Alexander Din, Social Science Analyst, Office of Policy Development and Research
Todd Richardson, General Deputy Assistant Secretary, Office of Policy Development and Research

Neighborhood Change

In late 2023, HUD’s Office of Policy Development and Research (PD&R) updated the functionality of the U.S. Postal Service (USPS) data that it had been collecting for more than 15 years. Using the new Neighborhood Change Mapping Tool, users can now select one or more census tracts to get USPS administrative address data, HUD tenant data, and select variables from the decennial census and American Community Survey (ACS). Our agreement with the USPS allows nonprofits and government agencies to use these data to support their research and planning. Qualifying organizations can apply for access on

This tool offers numerous benefits and improvements over PD&R's previous data-sharing efforts:

  • The data are much more accessible. Previous data extracts were snapshots compiled quarterly or annually and required users to process many tables and analyze the data to generate insights. This point-and-click web map automates this process, allowing users to perform their analyses more quickly. Users no longer need to compile their own data, although other data options are still available.

  • The map tool is updated quarterly with data from the most recent quarter. We already have uploaded data from 2024-Q1, and we plan to update the map with 2024-Q2 data in July 2024.

  • The administrative data consist of 100 percent counts rather than survey data.
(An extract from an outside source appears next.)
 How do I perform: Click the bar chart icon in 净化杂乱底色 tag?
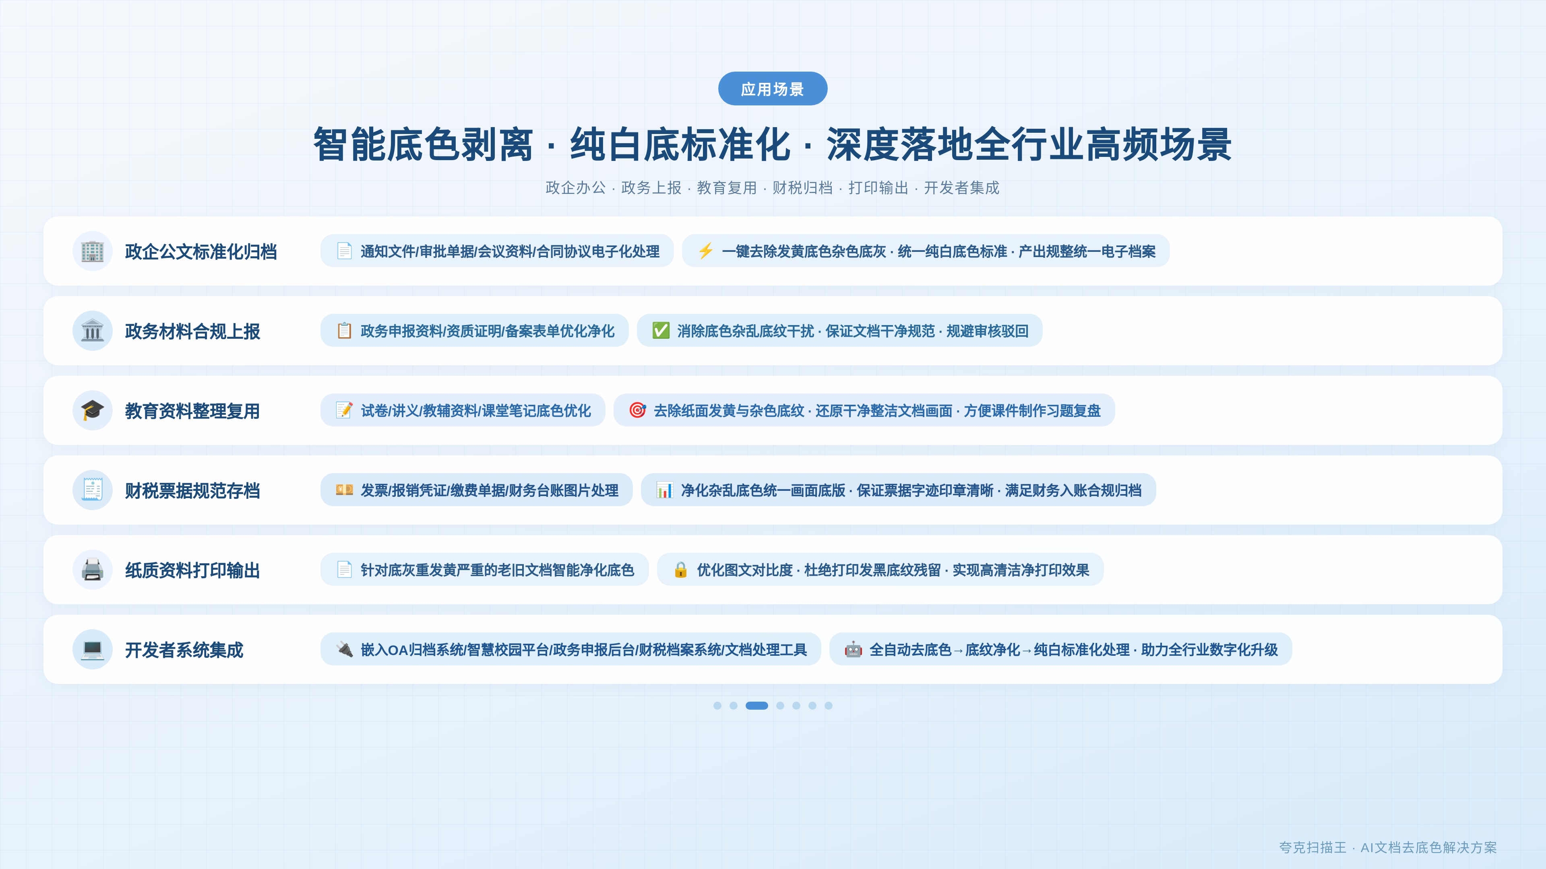(x=664, y=490)
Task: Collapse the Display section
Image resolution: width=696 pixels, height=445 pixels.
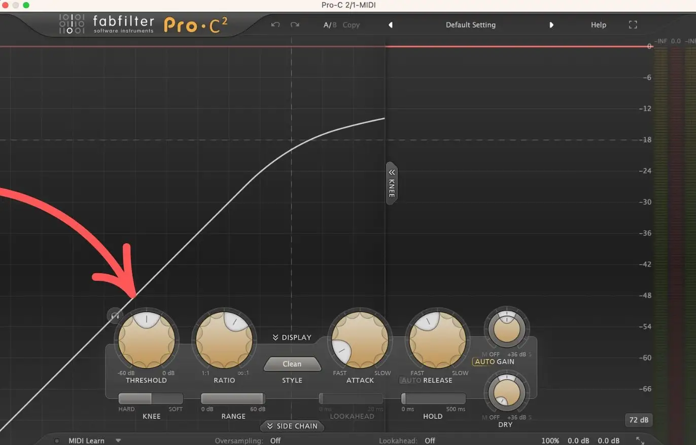Action: click(292, 338)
  • Because the map tool relies on point-level quarterly data, we have harmonized the data to 2020 census tracts, providing users a quarterly longitudinal dataset dating back to 2008.

Uses for the Data

The map tool is likely to be most useful for those with local knowledge of their study area. This tool can show neighborhood change with relatively current and specific data — for example, how many more units are under construction in the neighborhood? How many more households have moved into the neighborhood? How many units have become vacant?

Here are some ways in which local governments and nonprofits can use the map tool:

  • Have you made a land use policy change? These data might help you measure its impact.

  • Do you have a policy that requires developers to set aside a percentage of their projects' units as affordable housing? These data can show whether an increase in the number of housing units in a neighborhood also results in an increase in tenant-based voucher leasing.

  • Is a neighborhood gentrifying? A stable or increasing count of active addresses and a decline in voucher tenants may indicate gentrification.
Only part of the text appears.